Jesse: In short, I would say good content marketing consists of good writing, consistent editing, and a thoughtful approach to branding and planning.
Any content marketing I can get behind is, first and foremost, good content. It leads with strong storytelling before any kind of branding or company objective; it’s smart, thoroughly researched, and well-presented. In the case of Perspectives’ content, it must show how technology and innovation are fueling human progress, without agenda.
How do you plan out the editorial calendar for a large organization with such ambitious content goals?
Jesse: We have specific company goals that we aim to hit each and every month while also honoring corporate observances and trends. We utilize a cross-organization calendar tool in addition to an intake form that other teams can complete if they’re interested in publishing on Perspectives.
Staying nimble and agile is the key to prescient storytelling.
We tag all of our content according to subject matter, category, etc. so that we can monitor cadence and coverage and adjust as needed. Though we have firm deadlines for certain articles, we make sure we work in six-week sprints with room to adjust ad-hoc—staying nimble and agile is the key to prescient storytelling.
How do you decide on which content format to use?
Jesse: We primarily publish articles, infographics, and podcasts, as well as our annual print magazine, Realize. This is mostly dictated by what visuals a story demands, as well as its timeline.

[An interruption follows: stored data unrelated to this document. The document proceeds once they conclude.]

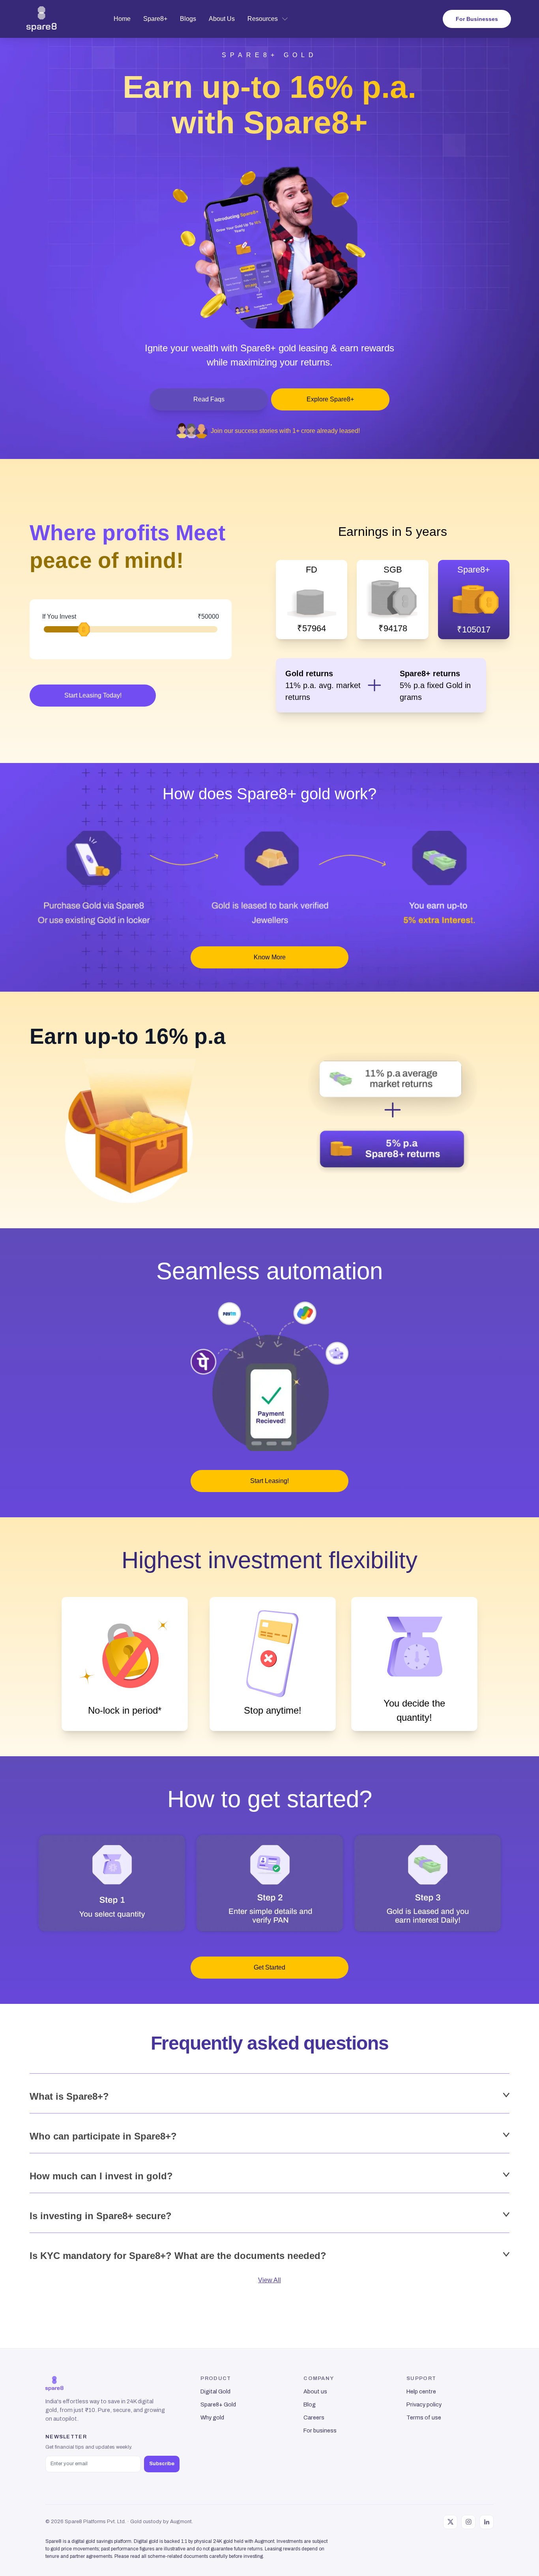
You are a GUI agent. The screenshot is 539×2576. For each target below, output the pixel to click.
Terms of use (423, 2417)
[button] (41, 19)
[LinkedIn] (486, 2522)
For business (320, 2430)
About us (315, 2391)
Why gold (212, 2417)
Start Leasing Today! (93, 695)
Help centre (421, 2391)
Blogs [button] (188, 18)
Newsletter (66, 2437)
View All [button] (269, 2280)
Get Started (269, 1967)
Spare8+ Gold (218, 2404)
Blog (309, 2404)
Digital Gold (215, 2391)
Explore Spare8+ (330, 399)
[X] (450, 2522)
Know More (270, 957)
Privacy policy (424, 2404)
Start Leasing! (269, 1480)
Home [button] (122, 18)
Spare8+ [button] (155, 18)
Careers (313, 2417)
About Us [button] (222, 18)
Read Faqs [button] (209, 399)
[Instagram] (468, 2522)
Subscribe (161, 2463)
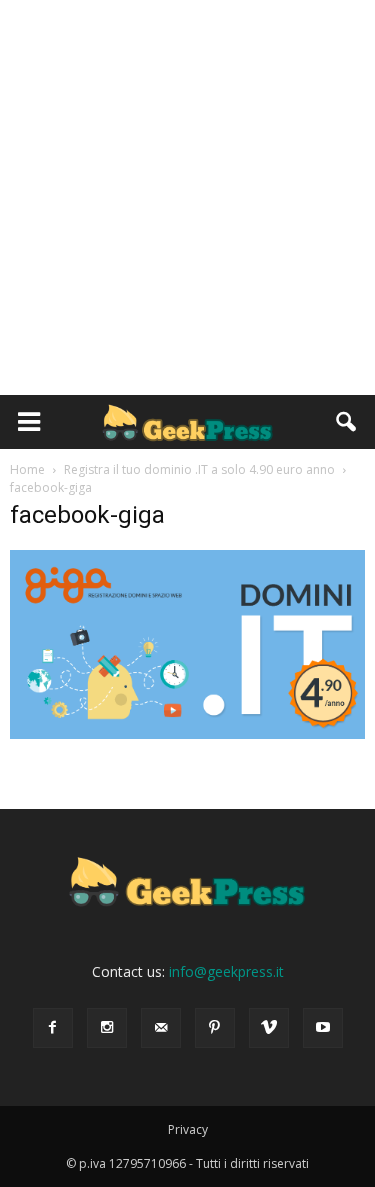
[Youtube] (323, 1028)
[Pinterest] (215, 1028)
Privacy (188, 1129)
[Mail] (161, 1028)
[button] (347, 422)
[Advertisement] (187, 197)
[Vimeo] (269, 1028)
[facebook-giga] (187, 734)
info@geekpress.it (226, 971)
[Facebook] (53, 1028)
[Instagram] (107, 1028)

When considering content that will be utilized by multiple teams or departments, we prioritize the audience and Dell placement. We’re an external-facing publication with a vendor-neutral, lightly branded approach to all of our stories. We’re not a place to drive sales—though we find creative, tasteful ways to push readers down the funnel.

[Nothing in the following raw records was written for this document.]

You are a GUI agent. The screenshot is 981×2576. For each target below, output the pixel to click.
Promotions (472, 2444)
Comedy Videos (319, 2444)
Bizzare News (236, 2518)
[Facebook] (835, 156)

What are your main points of advice regarding audience targeting and analytics?
Jesse: An audience needs to be specific, and you have to be willing to take risks—and do some A/B testing—to reach them effectively. And with any organization, though especially large ones, it’s important to get buy-in across teams.
Regarding analytics, at Dell, we pay close attention to engagement and return visitors. We want to build a loyal reader base and have them actually spend time on our site, learning and sharing.

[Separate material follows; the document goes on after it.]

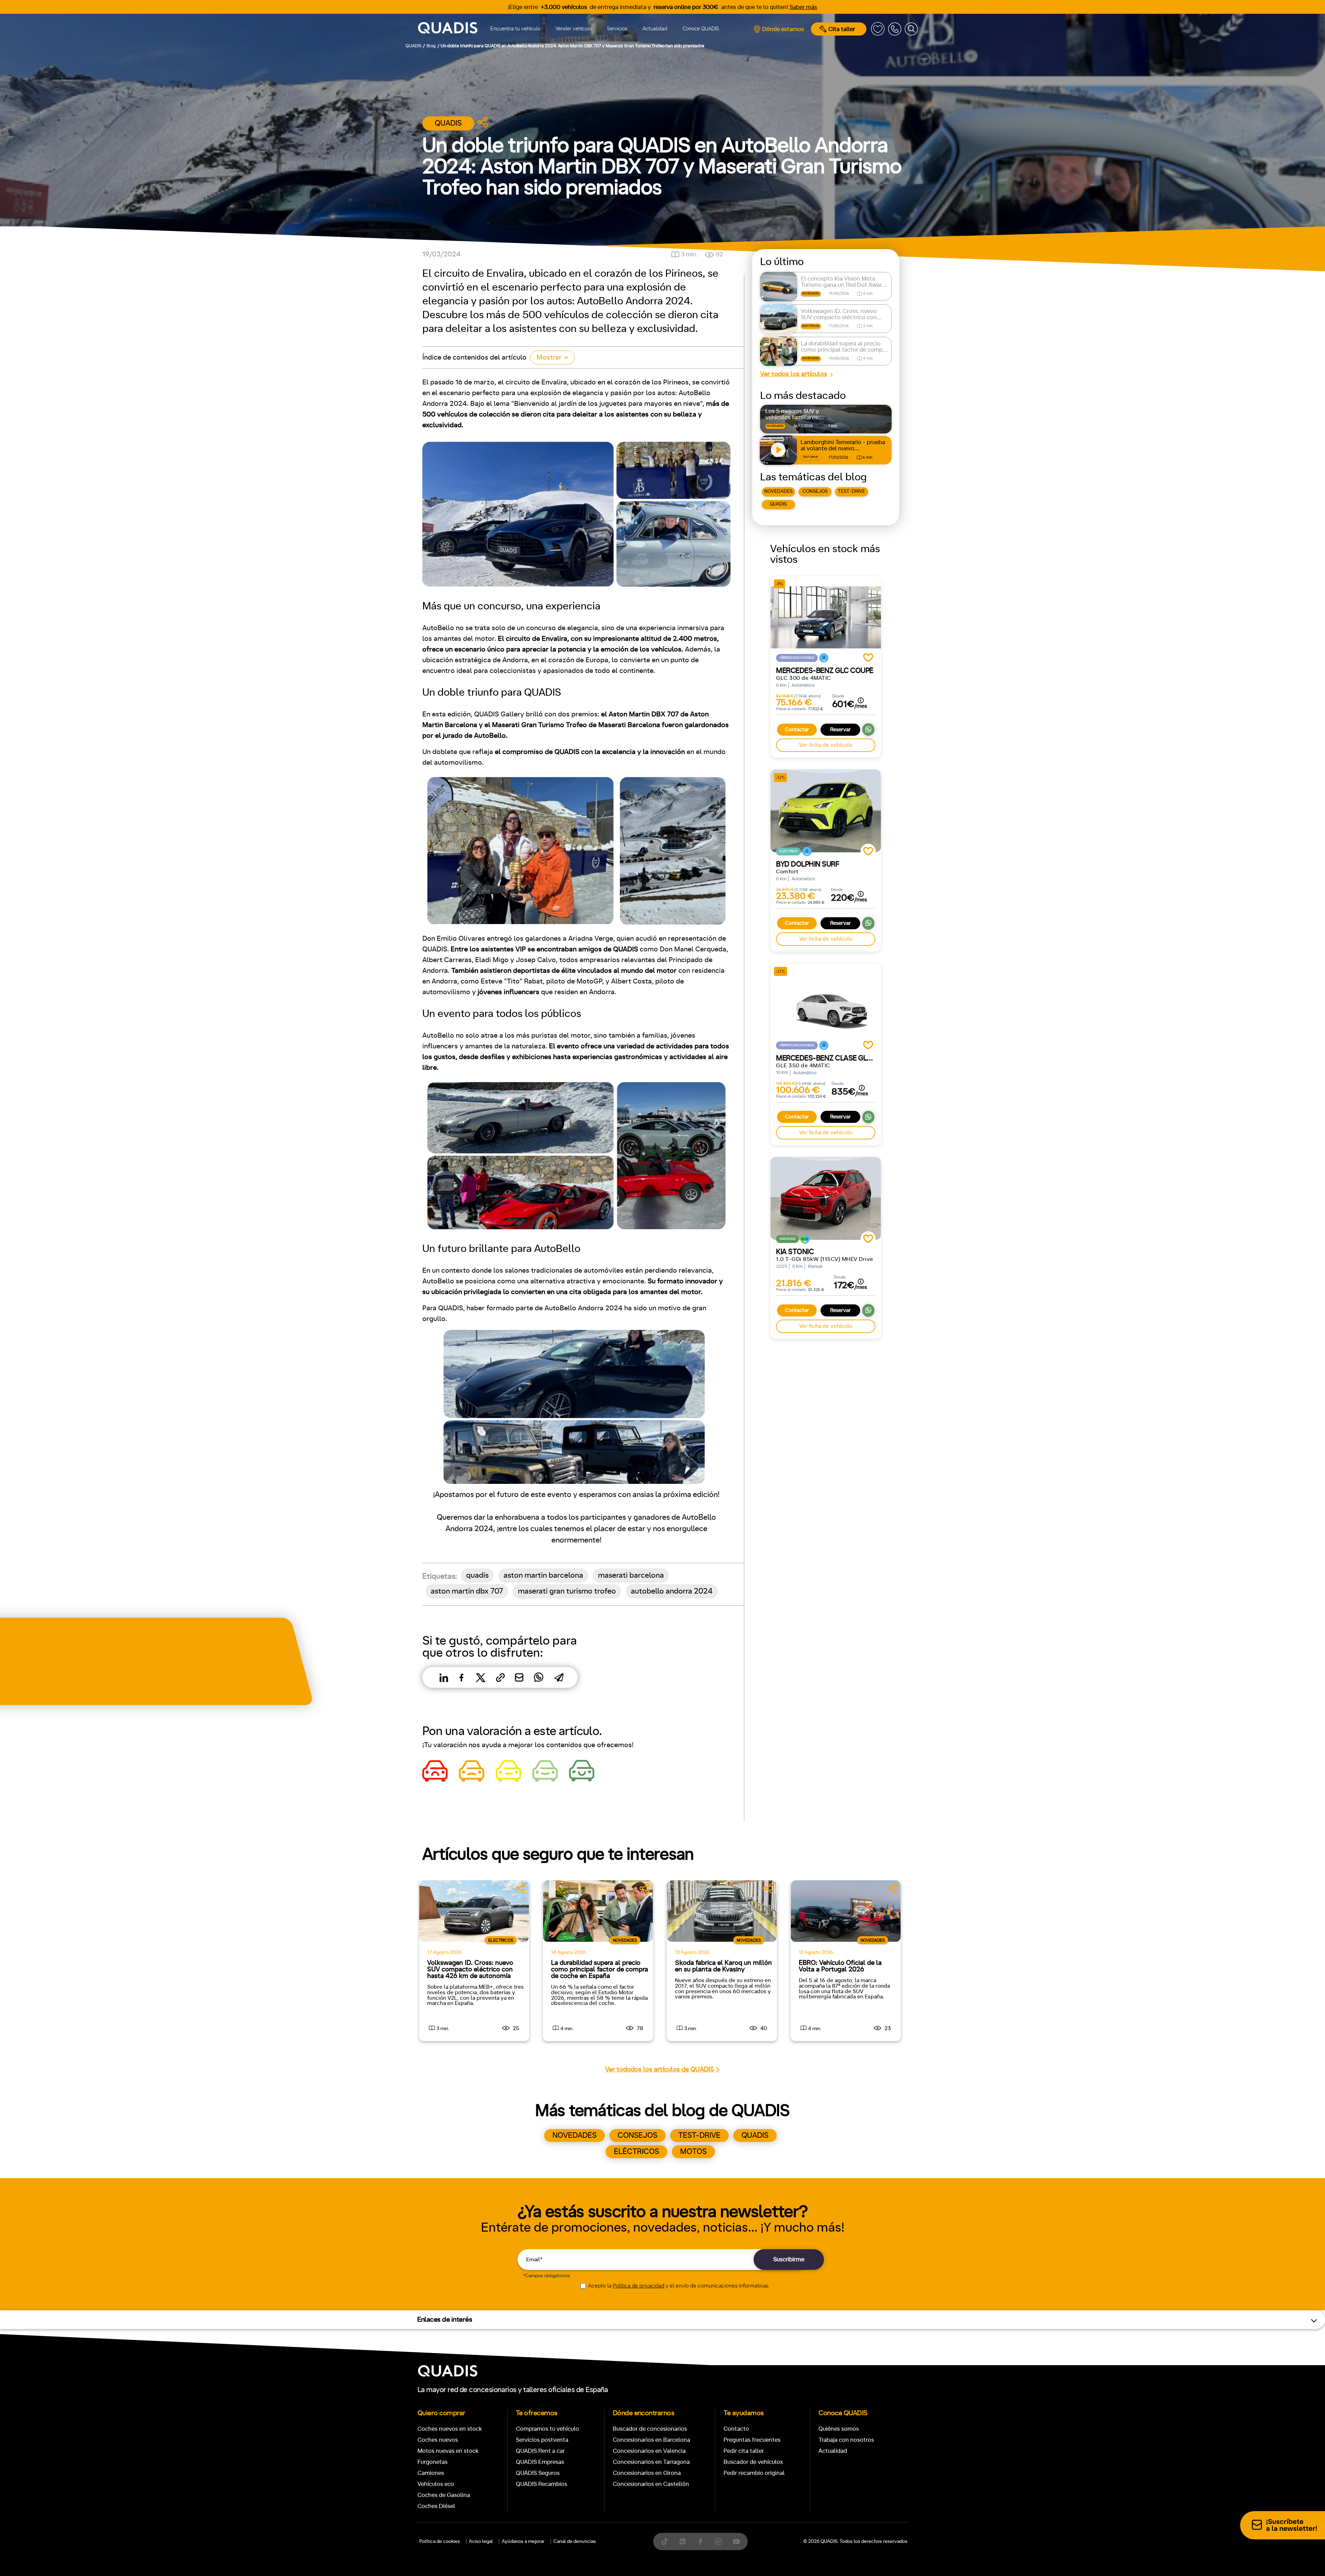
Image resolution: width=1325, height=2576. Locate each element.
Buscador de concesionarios (650, 2429)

What content marketing blogs/newsletters do you read?
Jesse: I think the best updates come from your competition and other editorial sites that you admire. This material lets you learn from what other people are doing (and contemplate how you can do it better), and it also keeps your vision broad by staying in lockstep with what’s happening beyond content marketing.
Be sure to check out Dell Perspectives‘ stories about innovation and human progress. While you’re at it, subscribe to Contently’s blogs, The Content Strategist and The Freelance Creative, and give us a follow on LinkedIn and Twitter.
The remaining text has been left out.